System components are the physical ingredients that go into your business processes. They include forms, checklists, reports, software, equipment, tools, websites, people, and so forth. As I work with small-business owners, I find that many essential system components are missing or of poor quality, seriously degrading overall business performance.
For example, a worker lacks a checklist; the wording of a website offer isn’t clear or compelling; a completed form has errors due to vague instructions; needed supplies aren’t ordered on time; a frequently-used tool has to be shared by two departments. In each case, a weak or missing system component is reducing potential profit.
In a warehouse I recently visited, a single pallet jack was shared by receiving area employees and shipping area employees who worked at opposite sides of the building. A worker walked across the building several times a day to borrow the jack. The calculated labor cost of the walking was a mere $7 dollars a day—not a big deal you may think. However, this downtime adds up to an annual expense of about $1800. The purchase of a second pallet jack—system component—would have paid for itself in a few months, and added nearly $2000 per year in profit after that.
Little things can make a big difference over time, and often go unnoticed by business owners. Inadequate or missing system components increase costs and reduce customer satisfaction. Do you need to add or improve any components in your business processes?
A single word on a vendor door-hanger (system component) totally changed one of my days during the winter holidays. Let me explain.
Rocky Mountain Power has a system for informing its customers when power will be shut off for repair work. Part of the system is to place a door-hanger at the homes of affected customers several days before the work is scheduled.
The notice on my door read, “We are working on the electric facilities in your area. A planned interruption is scheduled for Thursday, 12/29/2016 between 8:00 a.m. and 3:00 p.m.”
On that day, we turned up our heater to 78 degrees to get the house warm before the power was turned off. I went to the local library to work on my computer, and my wife rearranged her day to accommodate the outage.
When I returned home in the late afternoon, my wife said, “The power was only off for fifteen minutes.” “Are you kidding,” I replied.

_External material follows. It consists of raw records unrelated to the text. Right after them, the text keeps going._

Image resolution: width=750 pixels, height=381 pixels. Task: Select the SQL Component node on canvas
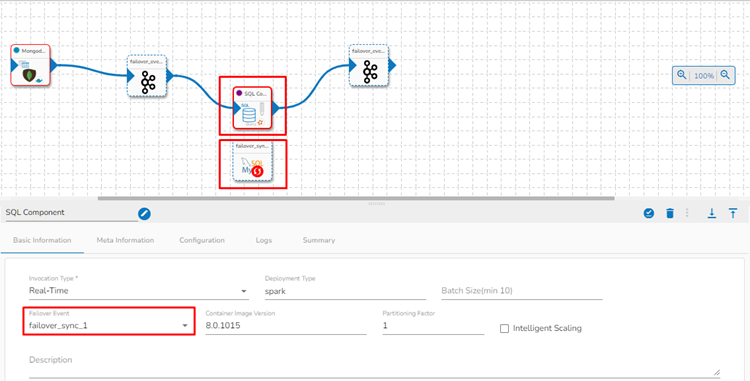click(253, 108)
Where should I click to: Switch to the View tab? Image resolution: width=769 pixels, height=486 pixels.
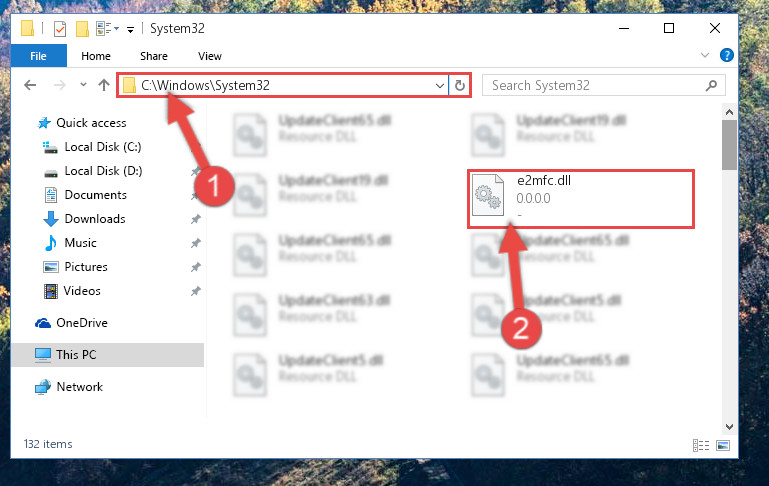coord(210,56)
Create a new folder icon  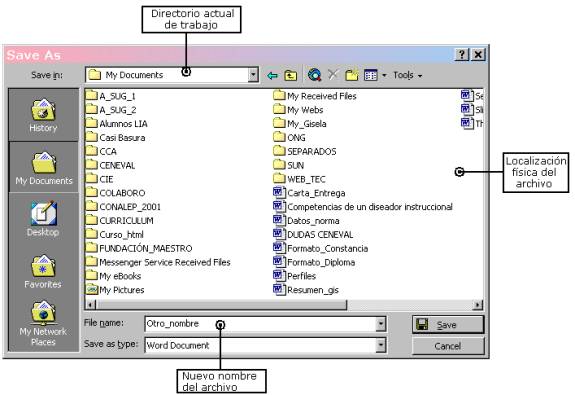[x=352, y=75]
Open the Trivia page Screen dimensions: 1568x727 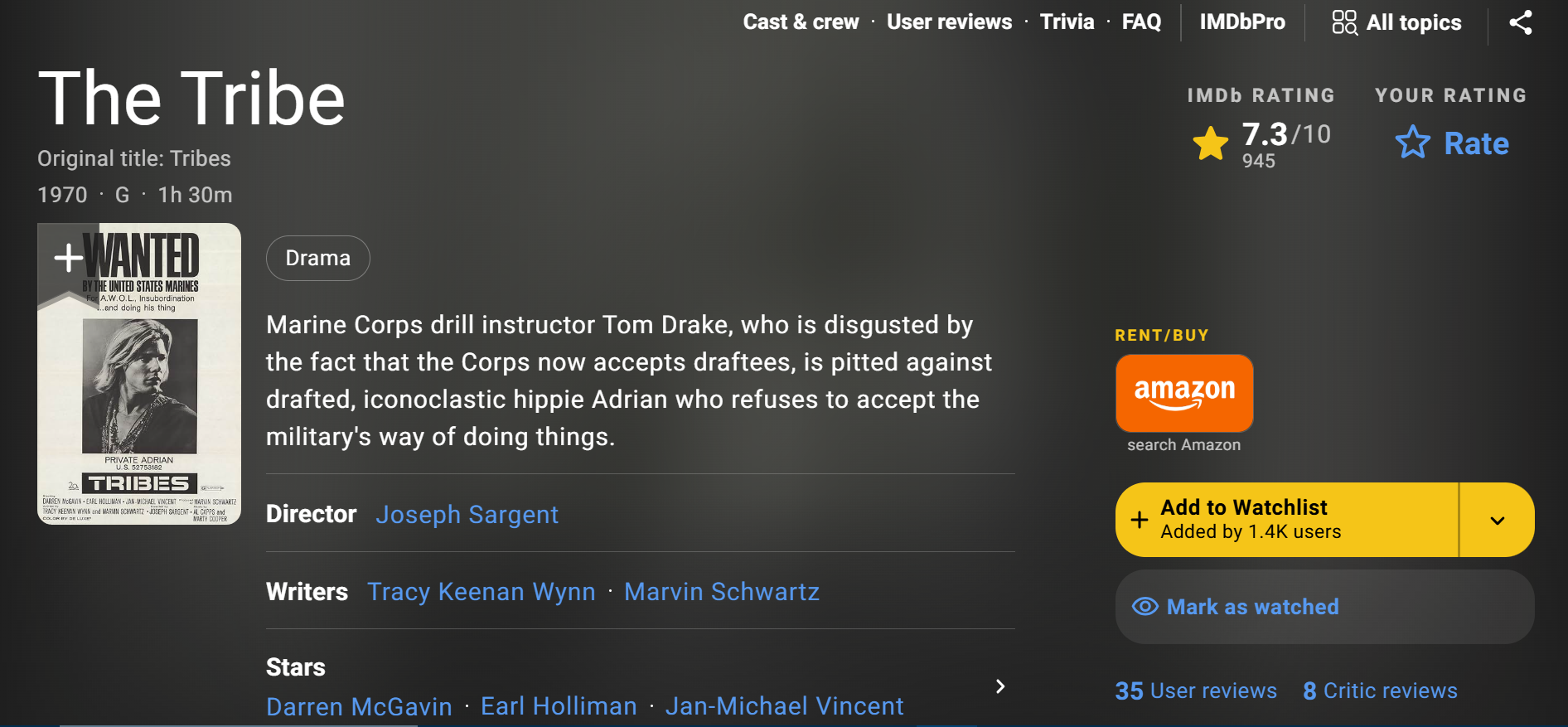point(1067,22)
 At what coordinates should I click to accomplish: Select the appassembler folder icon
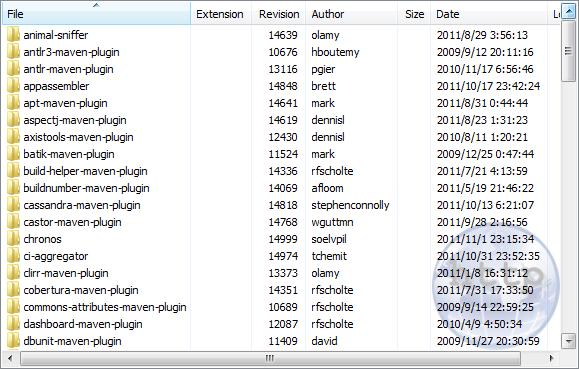click(x=13, y=86)
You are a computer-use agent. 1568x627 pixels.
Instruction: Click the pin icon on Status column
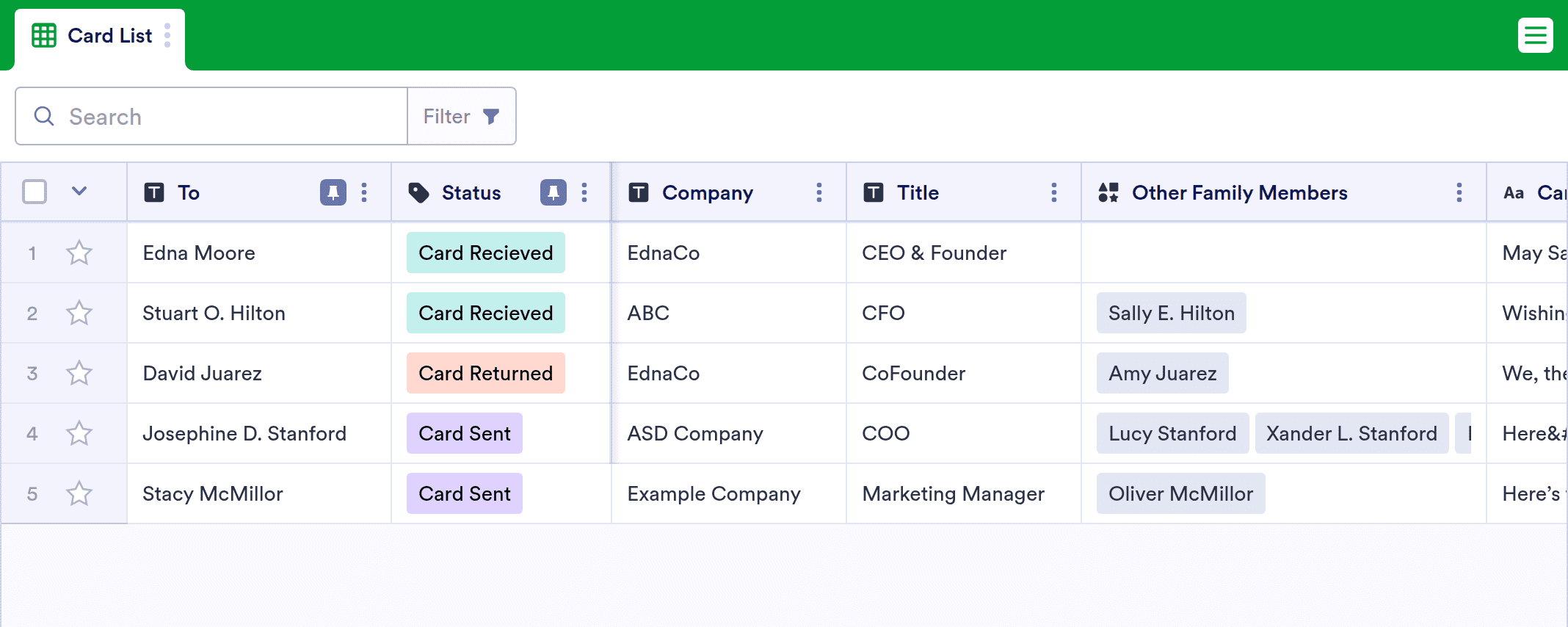click(x=553, y=192)
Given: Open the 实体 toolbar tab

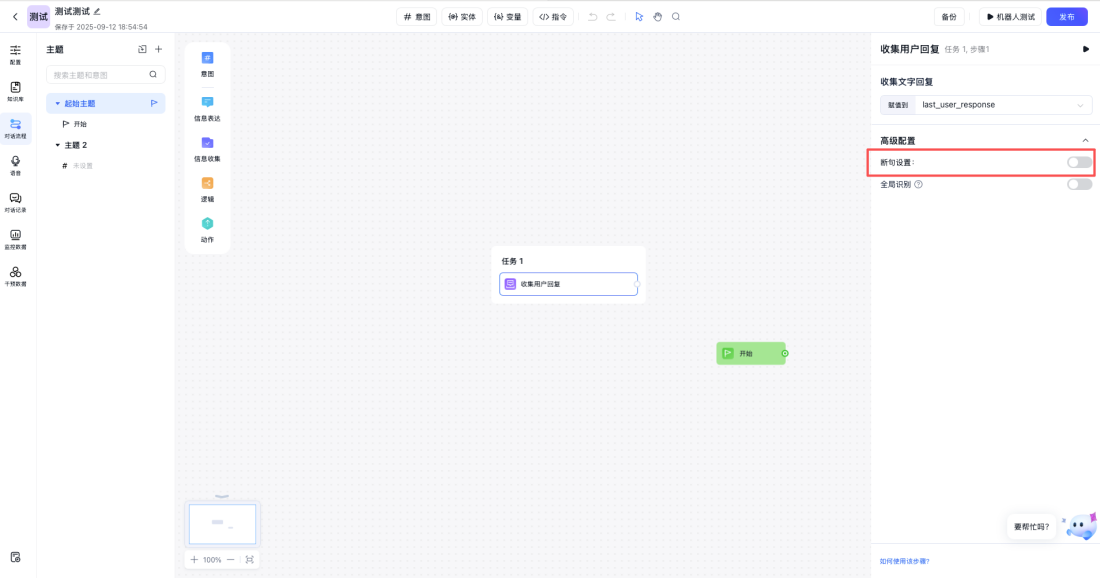Looking at the screenshot, I should coord(461,17).
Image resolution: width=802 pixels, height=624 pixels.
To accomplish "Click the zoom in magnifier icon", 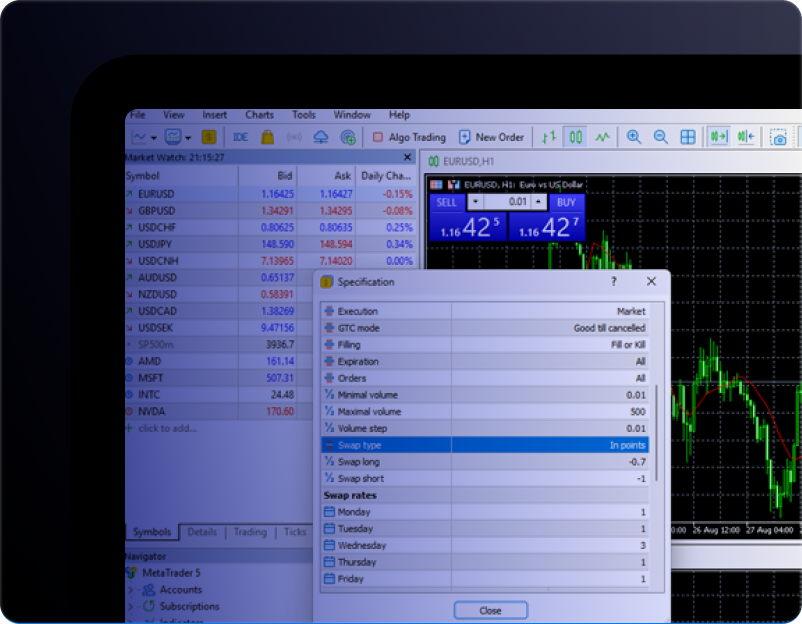I will (633, 137).
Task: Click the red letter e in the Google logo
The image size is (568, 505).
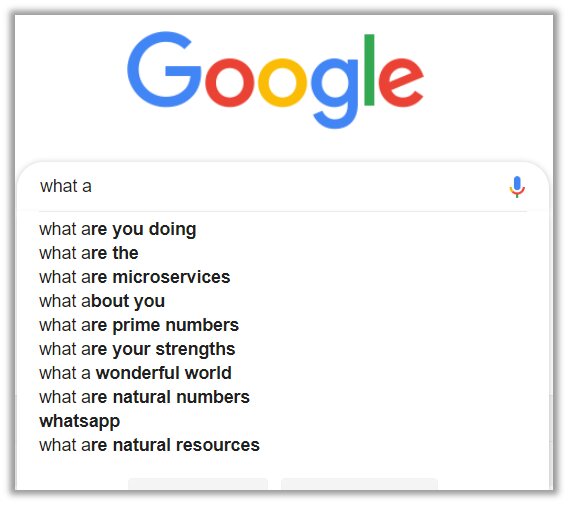Action: [401, 82]
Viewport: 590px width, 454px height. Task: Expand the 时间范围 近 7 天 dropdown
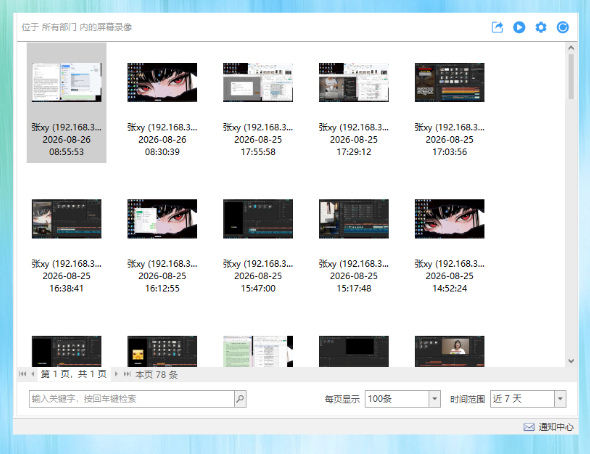(560, 399)
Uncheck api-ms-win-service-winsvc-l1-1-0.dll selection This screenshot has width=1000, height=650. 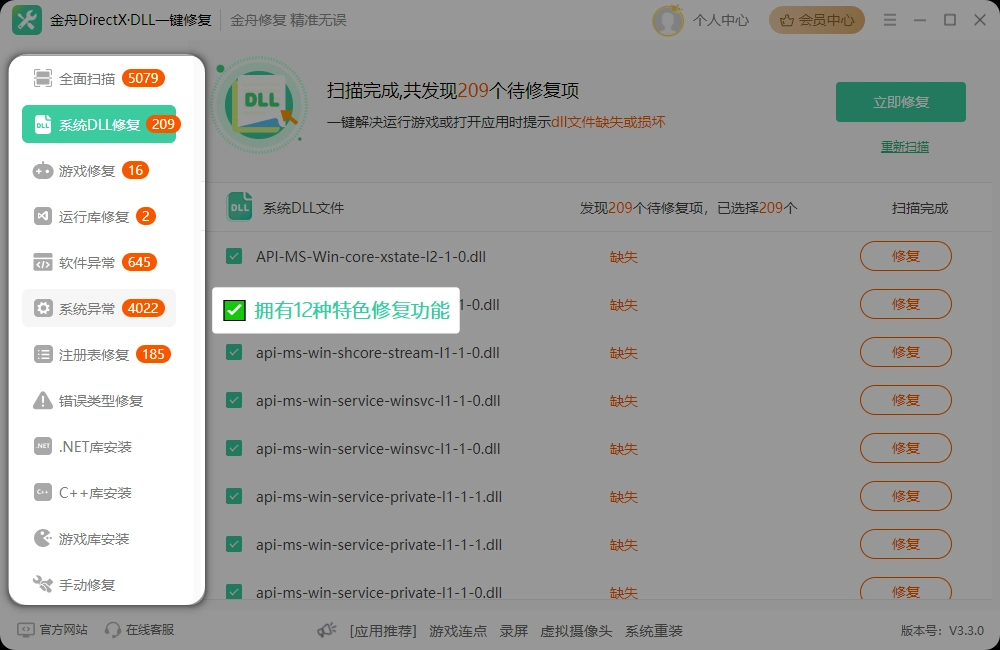click(234, 400)
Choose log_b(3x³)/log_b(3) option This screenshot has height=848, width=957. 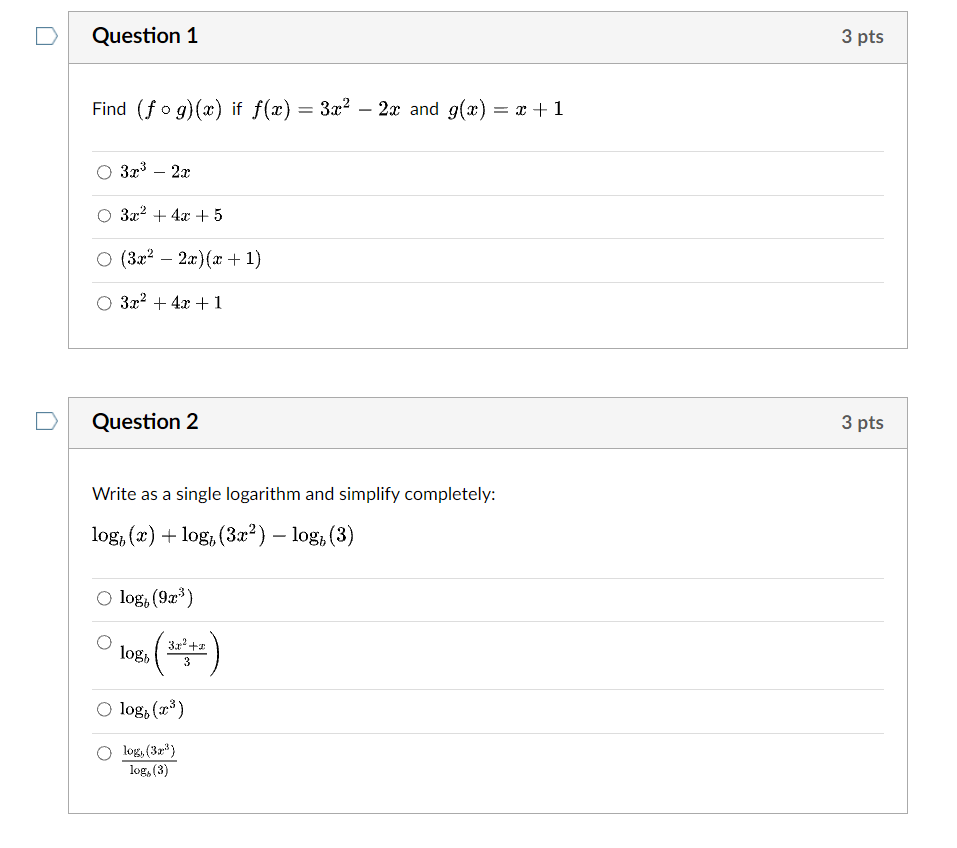pyautogui.click(x=104, y=753)
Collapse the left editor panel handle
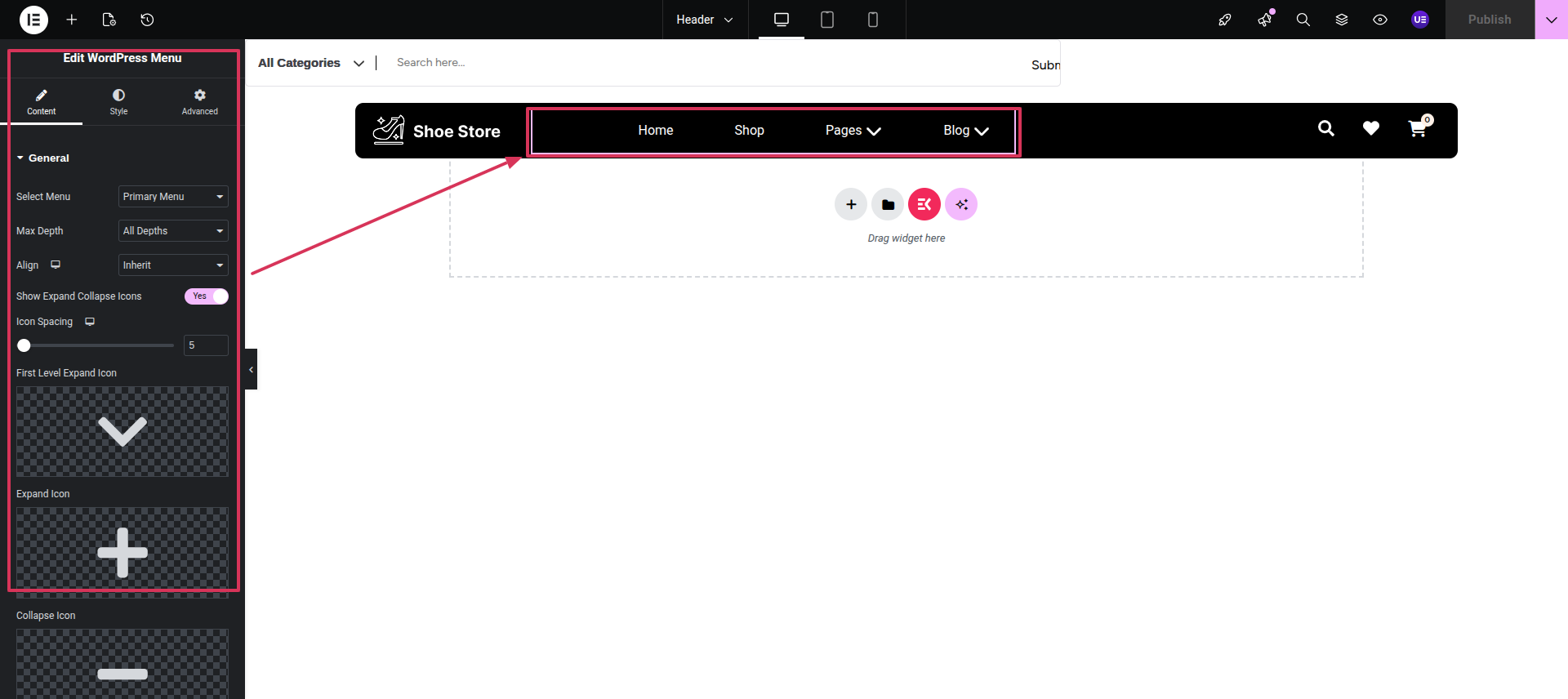 point(251,369)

I went back and looked at the door-hanger. Go read it again (in bold above). It sounds like the power is going to be turned off for about seven hours. On the other hand, it could mean the power would be off “some time” between 8:00 a.m. and 3:00 p.m.—like fifteen minutes! Adding the word “sometime” would have made all the difference.” (Better yet, they could have said something like, “the power will be off for thirty minutes to an hour sometime between 8:00 a.m. and 3:00 p.m.”)
Are You Paying Attention?
Glitches in system components like the one just described are very common. They cause frustration, lower productivity, annoy customers, and cost you money. More than you may realize!
Employees usually don’t complain more than once about a missing or faulty system component. They simply invent a work-around and try to make the most of the situation. Customers don’t voice their frustration as much as we’d like; they just take their business elsewhere.
I could call Rocky Mountain Power and tell them about this problem. I politely tell many companies I do business with how they might improve their systems (the burden of a Systems Thinker). Sadly, I get blown off by 90% of company representatives. They are too busy to deal with my silly issues.
Rocky Mountain Power has a monopoly and doesn’t have to listen. BUT YOU DO! Pay attention to the little details that bother employees and customers. Fix the piece of equipment. Upgrade your website. Create a checklist. Improve the wording on a form. Buy a second tool. You will benefit more than you can imagine, and the loose change you save from little improvements will add up to big dollars!
Pick one system in your company today, and carefully evaluate each component part. You’ll be surprised by the number of small and low-cost innovations that can make your business processes better, faster, and more profitable.
Footnote: After posting this article—and to my great surprise—I got a call from a very nice woman at Rocky Mountain Power who apologized for the inconvenience caused. I was very impressed! Some companies are not too big to listen to their customers, and Rocky Mountain Power is one of them.